**WORK INSTRUCTIONS:**
Each line of the data below containing "from" needs to be listed.

++++ RAW DATA

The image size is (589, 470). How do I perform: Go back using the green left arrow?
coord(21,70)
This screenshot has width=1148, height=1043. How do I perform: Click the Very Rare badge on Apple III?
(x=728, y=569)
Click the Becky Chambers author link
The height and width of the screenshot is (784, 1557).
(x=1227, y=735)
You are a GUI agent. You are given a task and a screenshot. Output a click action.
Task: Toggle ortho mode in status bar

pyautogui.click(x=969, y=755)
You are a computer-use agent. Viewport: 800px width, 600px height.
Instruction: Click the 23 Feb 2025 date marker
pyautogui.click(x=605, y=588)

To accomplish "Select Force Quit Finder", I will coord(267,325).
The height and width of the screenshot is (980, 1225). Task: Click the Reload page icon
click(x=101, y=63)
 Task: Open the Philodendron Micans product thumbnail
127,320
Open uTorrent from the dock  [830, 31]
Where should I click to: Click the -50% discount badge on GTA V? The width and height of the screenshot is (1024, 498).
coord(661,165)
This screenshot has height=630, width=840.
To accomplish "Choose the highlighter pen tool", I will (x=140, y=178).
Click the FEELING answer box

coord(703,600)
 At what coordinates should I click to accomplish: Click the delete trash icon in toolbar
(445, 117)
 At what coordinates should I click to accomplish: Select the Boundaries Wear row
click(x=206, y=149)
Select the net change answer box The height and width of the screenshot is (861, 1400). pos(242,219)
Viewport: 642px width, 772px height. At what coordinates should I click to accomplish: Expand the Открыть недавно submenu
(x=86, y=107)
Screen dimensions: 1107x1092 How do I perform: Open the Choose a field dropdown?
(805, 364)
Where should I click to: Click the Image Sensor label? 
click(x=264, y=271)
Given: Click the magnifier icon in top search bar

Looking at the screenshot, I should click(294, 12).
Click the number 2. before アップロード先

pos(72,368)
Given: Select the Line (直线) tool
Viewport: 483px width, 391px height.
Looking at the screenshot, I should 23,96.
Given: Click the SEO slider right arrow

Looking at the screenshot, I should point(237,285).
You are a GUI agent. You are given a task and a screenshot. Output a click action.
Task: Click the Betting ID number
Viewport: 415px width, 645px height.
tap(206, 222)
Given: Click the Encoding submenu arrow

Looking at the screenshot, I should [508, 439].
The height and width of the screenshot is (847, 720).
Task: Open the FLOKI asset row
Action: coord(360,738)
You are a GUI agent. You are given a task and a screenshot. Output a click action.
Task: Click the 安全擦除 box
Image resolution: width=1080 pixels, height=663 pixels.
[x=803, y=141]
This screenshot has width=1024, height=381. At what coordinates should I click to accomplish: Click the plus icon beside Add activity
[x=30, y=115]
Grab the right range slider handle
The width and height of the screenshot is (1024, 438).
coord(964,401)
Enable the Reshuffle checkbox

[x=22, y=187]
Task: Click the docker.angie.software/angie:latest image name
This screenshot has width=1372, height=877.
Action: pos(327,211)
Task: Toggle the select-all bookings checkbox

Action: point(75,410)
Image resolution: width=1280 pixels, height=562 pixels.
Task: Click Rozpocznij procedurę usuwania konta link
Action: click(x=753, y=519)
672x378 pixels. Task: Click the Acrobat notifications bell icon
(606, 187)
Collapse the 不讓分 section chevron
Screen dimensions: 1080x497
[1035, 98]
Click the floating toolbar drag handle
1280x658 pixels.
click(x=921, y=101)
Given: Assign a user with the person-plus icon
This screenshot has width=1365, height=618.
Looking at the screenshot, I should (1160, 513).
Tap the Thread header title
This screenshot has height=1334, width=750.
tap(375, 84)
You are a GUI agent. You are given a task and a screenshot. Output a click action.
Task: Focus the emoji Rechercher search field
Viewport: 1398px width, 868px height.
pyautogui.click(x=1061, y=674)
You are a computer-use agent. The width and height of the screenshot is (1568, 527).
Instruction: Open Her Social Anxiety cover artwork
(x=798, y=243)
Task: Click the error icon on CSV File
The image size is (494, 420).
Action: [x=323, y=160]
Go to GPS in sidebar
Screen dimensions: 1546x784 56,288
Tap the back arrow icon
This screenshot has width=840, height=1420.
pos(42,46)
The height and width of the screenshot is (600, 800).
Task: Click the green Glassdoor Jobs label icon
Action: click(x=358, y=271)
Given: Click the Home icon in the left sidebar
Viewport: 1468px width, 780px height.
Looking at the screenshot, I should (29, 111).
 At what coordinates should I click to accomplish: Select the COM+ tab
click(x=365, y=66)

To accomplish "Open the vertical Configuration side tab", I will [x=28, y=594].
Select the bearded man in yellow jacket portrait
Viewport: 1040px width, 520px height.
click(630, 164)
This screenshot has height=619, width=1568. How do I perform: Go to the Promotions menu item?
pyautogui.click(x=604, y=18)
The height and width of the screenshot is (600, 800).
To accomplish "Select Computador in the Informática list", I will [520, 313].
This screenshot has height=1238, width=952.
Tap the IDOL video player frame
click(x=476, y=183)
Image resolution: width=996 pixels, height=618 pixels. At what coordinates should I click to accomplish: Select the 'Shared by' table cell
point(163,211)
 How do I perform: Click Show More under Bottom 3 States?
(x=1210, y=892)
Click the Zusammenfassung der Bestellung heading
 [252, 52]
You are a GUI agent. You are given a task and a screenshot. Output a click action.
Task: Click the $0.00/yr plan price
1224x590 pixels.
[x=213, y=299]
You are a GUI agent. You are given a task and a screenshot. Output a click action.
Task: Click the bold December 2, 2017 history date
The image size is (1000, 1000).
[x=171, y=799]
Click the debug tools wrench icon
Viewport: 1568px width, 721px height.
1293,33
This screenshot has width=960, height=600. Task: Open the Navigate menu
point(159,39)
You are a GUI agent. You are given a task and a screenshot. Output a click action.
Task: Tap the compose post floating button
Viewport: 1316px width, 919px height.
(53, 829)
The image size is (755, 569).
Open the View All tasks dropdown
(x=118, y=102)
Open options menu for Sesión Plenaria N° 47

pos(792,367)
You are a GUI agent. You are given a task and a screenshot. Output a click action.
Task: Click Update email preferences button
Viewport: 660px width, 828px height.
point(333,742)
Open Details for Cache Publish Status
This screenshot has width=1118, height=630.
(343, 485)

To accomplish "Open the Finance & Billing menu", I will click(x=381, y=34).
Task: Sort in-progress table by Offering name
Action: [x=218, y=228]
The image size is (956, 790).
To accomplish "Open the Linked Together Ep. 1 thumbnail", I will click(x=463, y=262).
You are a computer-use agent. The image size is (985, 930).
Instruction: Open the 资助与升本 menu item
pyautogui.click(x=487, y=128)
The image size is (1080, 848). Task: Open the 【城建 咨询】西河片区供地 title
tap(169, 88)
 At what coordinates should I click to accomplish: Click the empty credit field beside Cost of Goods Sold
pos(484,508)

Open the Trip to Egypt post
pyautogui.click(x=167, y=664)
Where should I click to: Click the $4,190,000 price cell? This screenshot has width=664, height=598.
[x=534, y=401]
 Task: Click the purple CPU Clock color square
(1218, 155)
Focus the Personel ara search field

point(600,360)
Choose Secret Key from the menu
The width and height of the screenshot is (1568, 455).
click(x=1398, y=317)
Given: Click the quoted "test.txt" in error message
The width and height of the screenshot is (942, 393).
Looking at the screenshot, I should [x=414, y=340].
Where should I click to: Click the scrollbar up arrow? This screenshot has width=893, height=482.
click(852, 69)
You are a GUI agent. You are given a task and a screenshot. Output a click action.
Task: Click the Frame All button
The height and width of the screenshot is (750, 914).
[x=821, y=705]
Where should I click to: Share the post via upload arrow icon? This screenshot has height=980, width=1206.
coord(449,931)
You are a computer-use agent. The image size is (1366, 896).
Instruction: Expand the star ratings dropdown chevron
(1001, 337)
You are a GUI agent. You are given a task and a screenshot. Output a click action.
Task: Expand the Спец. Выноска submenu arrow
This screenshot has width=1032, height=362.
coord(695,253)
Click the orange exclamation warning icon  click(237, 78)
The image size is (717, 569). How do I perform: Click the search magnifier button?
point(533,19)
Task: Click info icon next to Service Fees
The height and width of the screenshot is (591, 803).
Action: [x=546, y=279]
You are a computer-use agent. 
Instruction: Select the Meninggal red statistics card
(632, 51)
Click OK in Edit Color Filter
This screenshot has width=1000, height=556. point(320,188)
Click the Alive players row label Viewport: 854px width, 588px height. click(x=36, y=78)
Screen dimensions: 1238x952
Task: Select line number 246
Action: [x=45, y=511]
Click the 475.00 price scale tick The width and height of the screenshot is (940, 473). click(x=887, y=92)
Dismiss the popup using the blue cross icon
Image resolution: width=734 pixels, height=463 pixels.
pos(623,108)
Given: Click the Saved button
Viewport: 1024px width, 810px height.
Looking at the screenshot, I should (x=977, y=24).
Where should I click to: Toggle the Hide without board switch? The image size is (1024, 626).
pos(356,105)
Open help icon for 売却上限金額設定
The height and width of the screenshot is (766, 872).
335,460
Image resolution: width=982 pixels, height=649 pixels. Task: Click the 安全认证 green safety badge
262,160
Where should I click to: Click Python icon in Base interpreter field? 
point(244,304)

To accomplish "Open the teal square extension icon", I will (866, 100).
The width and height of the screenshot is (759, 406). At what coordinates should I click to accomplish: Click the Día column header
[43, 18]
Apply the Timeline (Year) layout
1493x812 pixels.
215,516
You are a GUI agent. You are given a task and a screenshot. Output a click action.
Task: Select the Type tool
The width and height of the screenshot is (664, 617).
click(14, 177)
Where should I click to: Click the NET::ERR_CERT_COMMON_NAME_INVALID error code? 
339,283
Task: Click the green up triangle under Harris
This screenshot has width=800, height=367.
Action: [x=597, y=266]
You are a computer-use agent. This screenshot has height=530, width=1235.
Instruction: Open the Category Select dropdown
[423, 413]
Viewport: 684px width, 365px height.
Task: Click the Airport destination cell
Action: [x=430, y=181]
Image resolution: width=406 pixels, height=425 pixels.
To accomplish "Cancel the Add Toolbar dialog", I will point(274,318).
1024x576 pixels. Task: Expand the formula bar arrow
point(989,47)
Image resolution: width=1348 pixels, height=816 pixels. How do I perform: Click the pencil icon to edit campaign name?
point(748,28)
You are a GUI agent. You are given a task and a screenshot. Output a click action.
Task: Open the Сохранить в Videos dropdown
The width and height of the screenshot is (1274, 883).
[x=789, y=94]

++++++++

**PROBLEM SOLUTION:**
Open uTorrent from the dock  [830, 31]
Choose Secret Key from the menu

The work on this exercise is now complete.